(TASK STATEMENT): Continue the blog post on Stormont and British devolution debates, starting right after its final sentence.

(PASSAGE):
Contradictory Unionism: the impact of Stormont on British devolution debates

For more than half a century (1921-72), the existence of a devolved parliament in Northern Ireland created a contradiction at the heart of Unionist thought: while proponents of ‘the Union’ championed legislative autonomy in one part of the United Kingdom (Northern Ireland), they simultaneously denigrated moves towards devolution in Scotland and Wales on the basis that it might constitute a ‘slippery slope’ towards full ‘separation’. In a new blog from our Making Sense of Parliaments conference Dr David Torrance sheds light on a neglected aspect of broader debates about parliamentary devolution in the UK.

On 7 June 1921, the ‘Northern Parliament’ – or ‘Parliament of Northern Ireland’ to give it its fuller title – met for the first time at Belfast City Hall. Its existence had not been guaranteed, nor had it been desired by either side of the Irish divide: Nationalists resented any attempt to ‘partition’ the 32 counties, while Unionists had spent the last four decades railing against the imposition of ‘Home Rule’.

But at the last moment, Unionists learned to stop worrying and learn to love a Home Rule parliament in six of Ulster’s nine counties, while Conservatives at Westminster contented themselves that this ‘experiment’ in devolution was the only way to resolve the long-standing Irish Question. So, there it stood in Belfast’s civic centre, the constitutional residue of a more holistic plan to federalize the United Kingdom which had been in circulation since the Liberal split of 1886.

Items from a dataset:
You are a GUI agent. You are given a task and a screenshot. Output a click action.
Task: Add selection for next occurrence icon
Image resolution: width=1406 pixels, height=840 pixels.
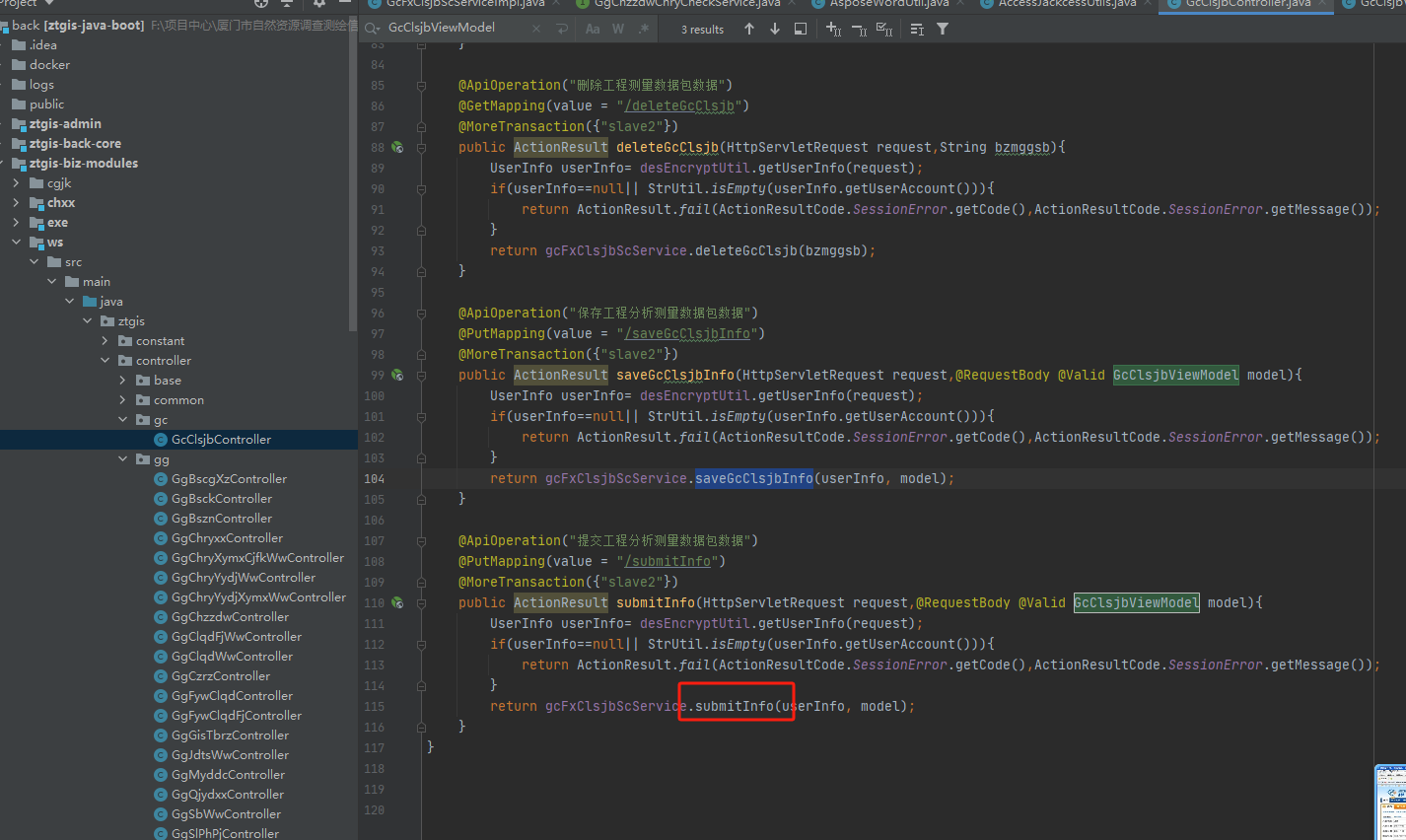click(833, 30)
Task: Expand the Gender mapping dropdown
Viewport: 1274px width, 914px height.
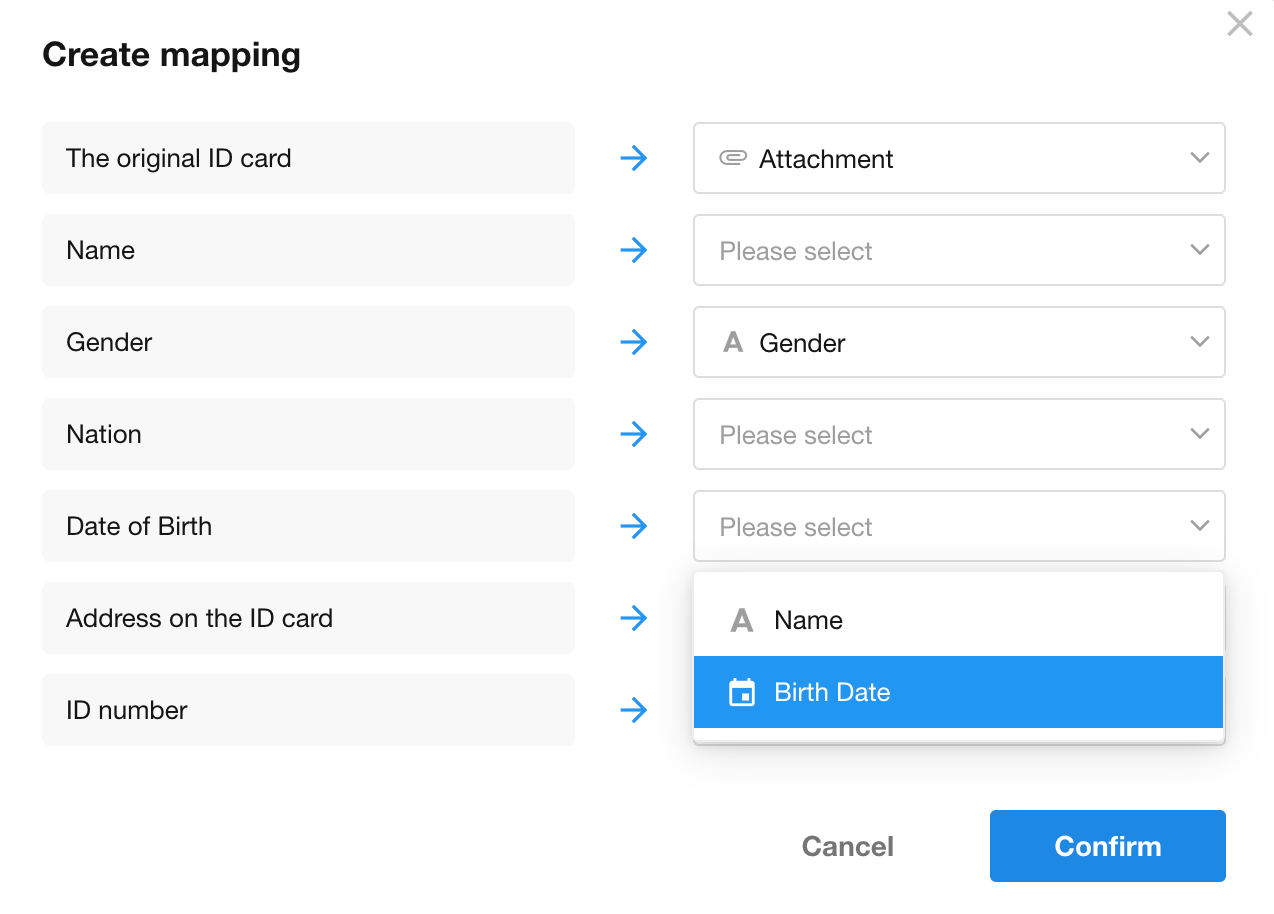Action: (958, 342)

(REPLY):
All that survived from a Cabinet committee charged with working out the logistics of a federal scheme was the Government of Ireland Act 1920, and all that survived from that piece of legislation was one of two devolved parliaments envisaged for ‘Northern’ and ‘Southern’ Ireland. It looked, and essentially was, Westminster in miniature. It had a Prime Minister, Cabinet and House of Commons, as well as a Governor, Privy Council and its own judicial system. The only point of difference was an indirectly-elected Senate which served as the Upper House.

The very existence of a devolved parliament in Belfast naturally changed the nature of constitutional discourse in the British Isles. After 1921, ‘Unionism’ came to mean different things in different parts of the UK. In Northern Ireland, it meant maintaining the fledgling statelet, while in Scotland and Wales it generally stressed ‘administrative’ rather than ‘legislative’ autonomy, whereby civil servants were transferred from Whitehall and housed in the Welsh Board of Health in Cardiff and St Andrew’s House in Edinburgh.

This physical manifestation of what’s been called ‘nationalist unionism’, a very British attempt to reconcile two seemingly opposed constitutional traditions, reached its height in the 1930s. At beginning of that turbulent decade, custom-designed parliament buildings took shape at Stormont on the outskirts of Belfast, a defiant statement of Ulster Unionism, its six floors and six entrance pillars representing Northern Ireland’s six counties. A statue of Sir Edward Carson, a Unionist politician who – ironically – had stubbornly resisted devolution of any sort, stands outside.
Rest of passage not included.